YouTube volta a usar moderador humano no combate à desinformação

Robôs utilizados no 'lockdown' exageraram na censura e removeram vídeos que não infringiam regras

Alex Barker Hannah Murphy
Londres e San Francisco | Financial Times

O YouTube, do Google, voltou a usar mais moderadores humanos para examinar o conteúdo nocivo depois que as máquinas utilizadas durante “lockdown” se revelaram censores excessivamente zelosos da plataforma de vídeo.

Quando cerca de 10 mil membros da equipe de filtragem de conteúdo do YouTube foram “colocados offline” pela pandemia, o aplicativo deu maior autonomia a seus sistemas automáticos para impedir que os usuários vissem discurso de ódio, violência ou outras formas de conteúdo nocivo ou desinformação.

Mas Neal Mohan, diretor de produtos do YouTube, disse ao Financial Times que um dos resultados da menor supervisão humana foi um salto no número de vídeos removidos, incluindo uma proporção significativa que não havia infringido regras.

Quase 11 milhões foram retirados no segundo trimestre entre abril e junho, o dobro da taxa normal.

“Mesmo 11 milhões é uma fração muito, muito pequena, de todos os vídeos no YouTube... mas foi um número maior do que no passado”, disse ele.

“Uma das decisões que tomamos [no início da pandemia], em relação a máquinas que não podiam ser tão precisas quanto seres humanos, foi que preferíamos garantir que nossos usuários estivessem protegidos, mesmo que isso causasse a remoção de um número ligeiramente maior de vídeos.”

Uma proporção significativamente maior de remoções decididas por máquinas foi anulada em recurso.

Cerca de 160 mil vídeos foram restabelecidos, metade do número total de recursos, em comparação com menos de 25% nos trimestres anteriores.

O reconhecimento lança uma luz sobre a relação crucial entre os moderadores humanos e os sistemas de inteligência artificial, que examinam o material encaminhado para a maior plataforma de vídeos gerados por usuários na internet.

Em meio a protestos antirracismo generalizados e uma campanha eleitoral polarizada nos Estados Unidos, grupos nas redes sociais sofrem pressão crescente para policiar melhor suas plataformas de conteúdo tóxico.

Em particular, YouTube, Facebook e Twitter têm atualizado suas políticas e tecnologia para conter a crescente onda de desinformação relacionada às eleições e evitar que grupos de ódio alimentem tensões raciais e incitem à violência.
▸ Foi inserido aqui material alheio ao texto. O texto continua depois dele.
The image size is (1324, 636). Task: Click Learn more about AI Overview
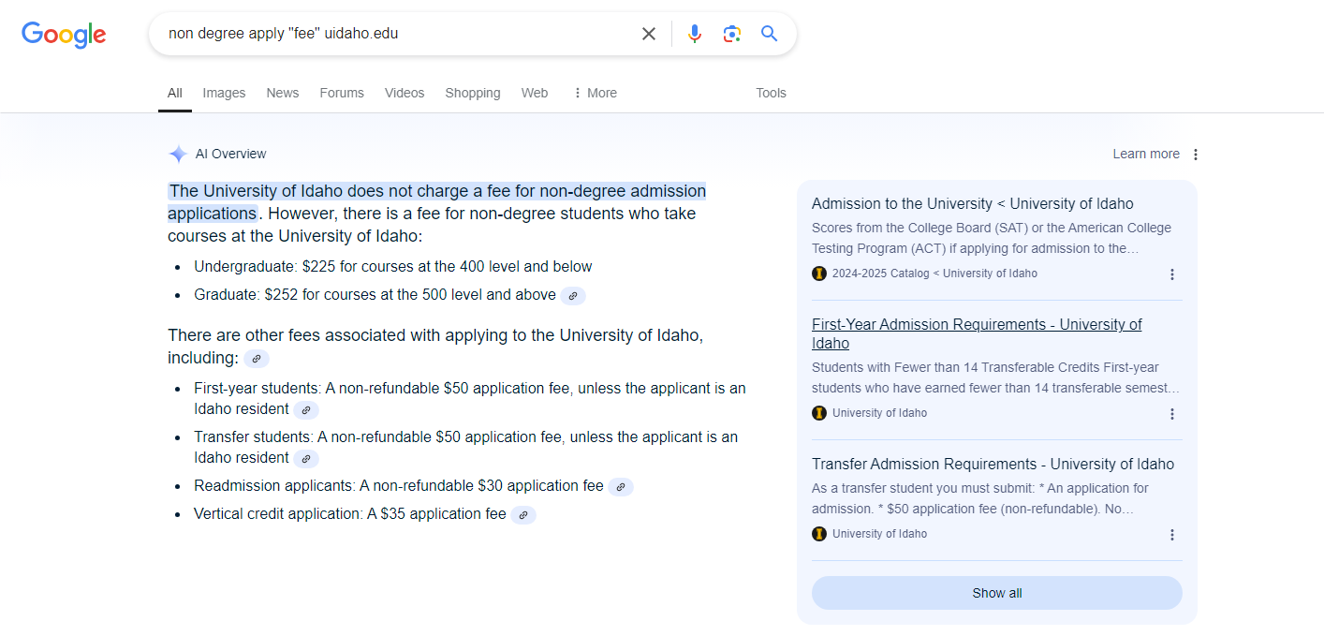pyautogui.click(x=1146, y=154)
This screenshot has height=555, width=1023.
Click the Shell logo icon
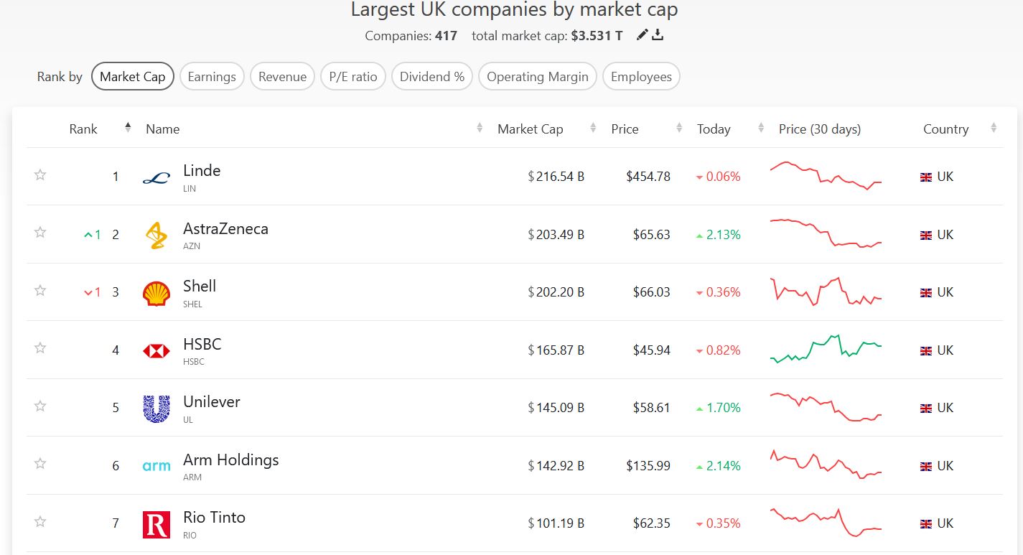[x=157, y=293]
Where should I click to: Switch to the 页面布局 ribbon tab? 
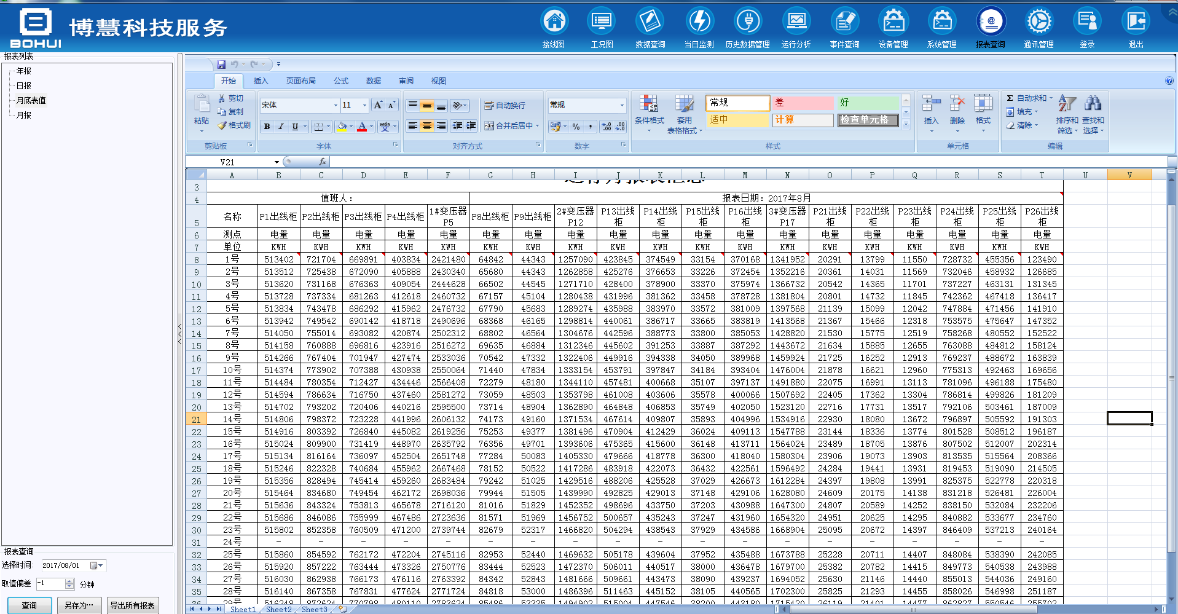click(x=300, y=81)
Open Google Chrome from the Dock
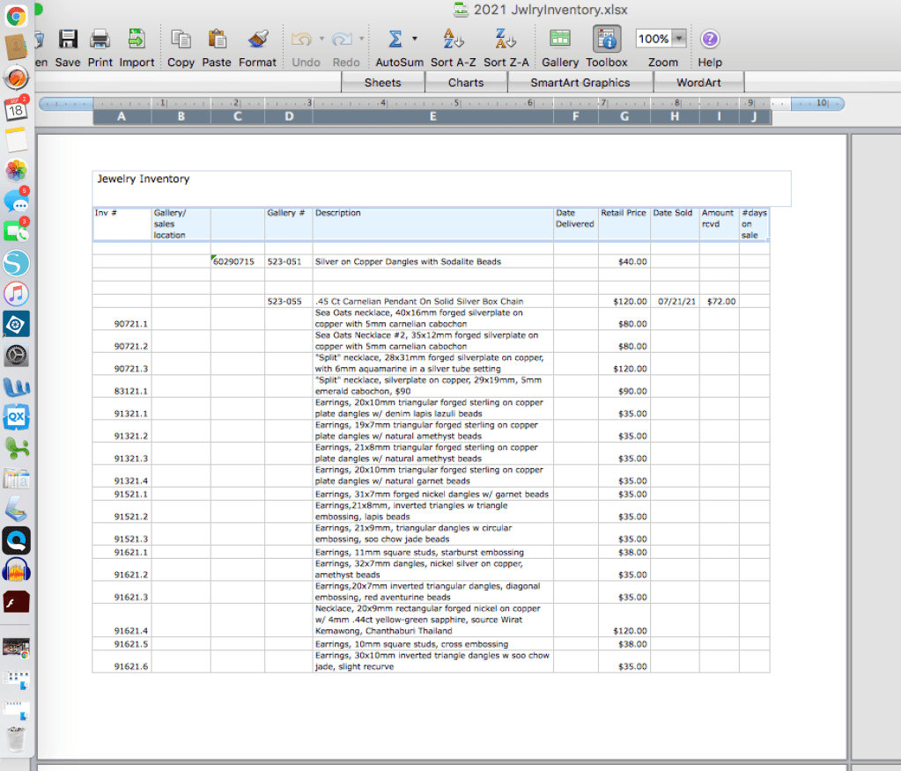901x771 pixels. (16, 15)
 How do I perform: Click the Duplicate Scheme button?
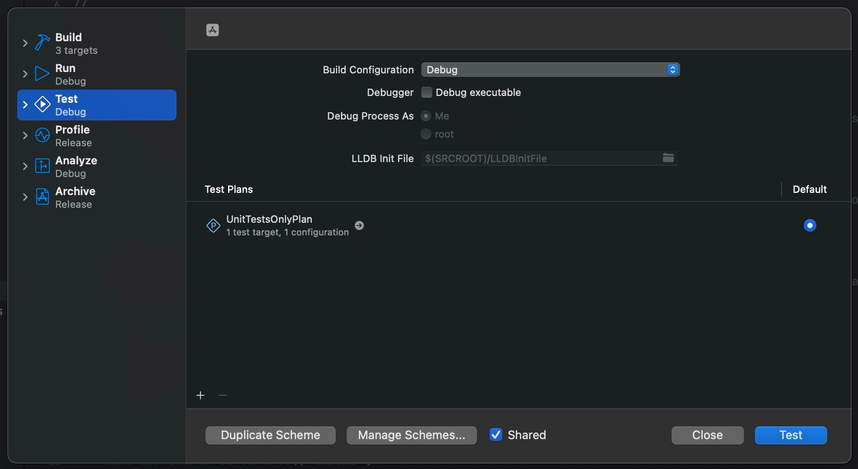(x=270, y=435)
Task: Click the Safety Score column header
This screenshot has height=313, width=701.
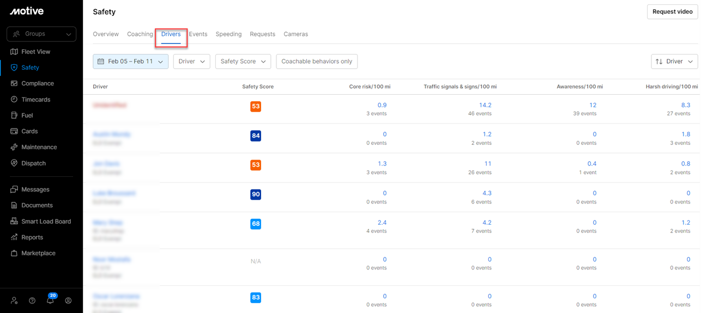Action: pyautogui.click(x=258, y=87)
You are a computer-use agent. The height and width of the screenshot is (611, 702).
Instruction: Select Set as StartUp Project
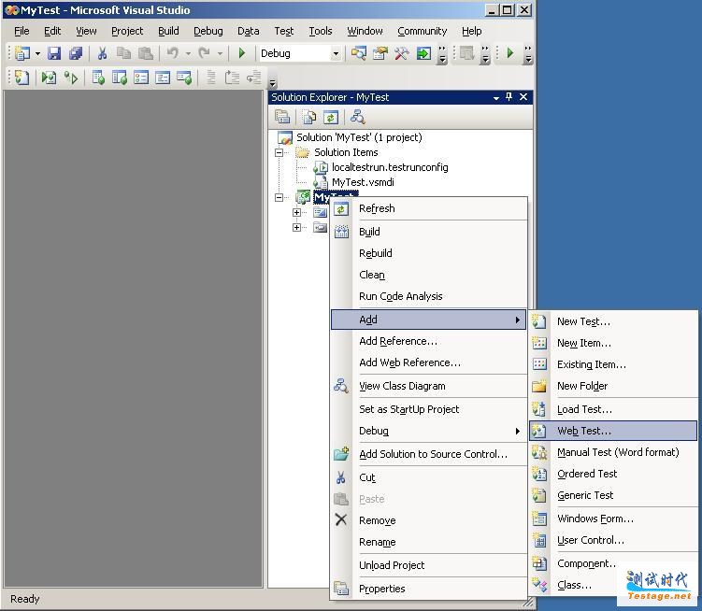[x=408, y=409]
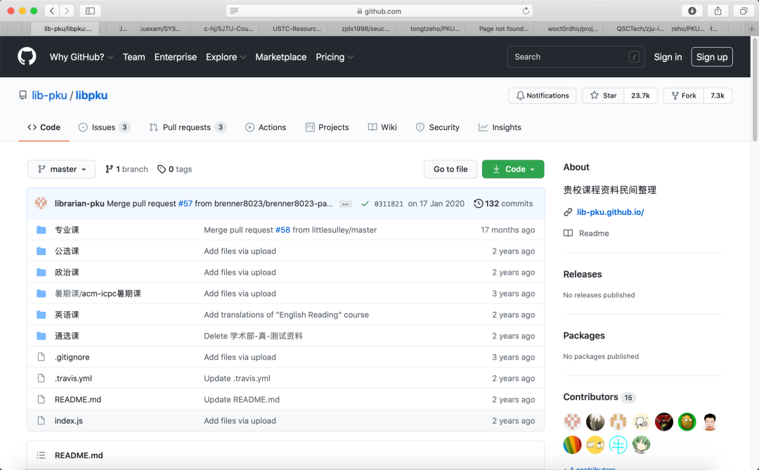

Não fazer isso incorre no risco de os anunciantes levarem seus negócios para outros lugares; um boicote publicitário contra o Facebook em julho foi expandido por algumas marcas para incluir o YouTube.

Como parte dos esforços para lidar com a desinformação, o YouTube lançará nesta semana um recurso de checagem de fatos no Reino Unido e na Alemanha, expandindo um sistema automático usado primeiramente na Índia e nos Estados Unidos.

Os artigos de checagem de fatos serão acionados automaticamente por pesquisas específicas sobre notícias de última hora ou temas delicados que os serviços de checagem de fatos ou editores estabelecidos decidiram abordar.

Mohan disse que, embora as máquinas do YouTube sejam capazes de oferecer tais funções e remover rapidamente casos claros de conteúdo nocivo, há limites para suas habilidades. Embora os algoritmos sejam capazes de identificar vídeos potencialmente prejudiciais, eles geralmente não são tão bons para decidir o que deve ser removido.

“É aí que entram nossos avaliadores humanos treinados”, disse, acrescentando que eles pegam vídeos selecionados por máquinas e então “tomam decisões que tendem a ter mais nuances, especialmente em áreas como discurso de ódio, desinformação médica ou assédio.”

A velocidade com que as máquinas podem atuar contra o conteúdo prejudicial é inestimável, disse Mohan.

“Mais de 50% desses 11 milhões de vídeos foram removidos sem uma única visualização por um usuário real do YouTube, e mais de 80% foram removidos com menos de dez visualizações. Esse é o poder das máquinas.”

Claire Wardle, cofundadora do First Draft, grupo sem fins lucrativos que lida com desinformação nas redes sociais, disse que os sistemas de inteligência artificial fizeram progressos no combate a conteúdo gráfico prejudicial, como violência ou pornografia.

“Mas estamos muito longe de usar inteligência artificial para entender um discurso problemático [como] um vídeo de conspiração incoerente que dura três horas”, disse.

“Às vezes é um aceno de cabeça, uma piscadela e um apito de cachorro. [As máquinas] simplesmente não podem fazer isso. Não estamos nem perto de elas terem capacidade para lidar com isso. Até os humanos têm dificuldade.”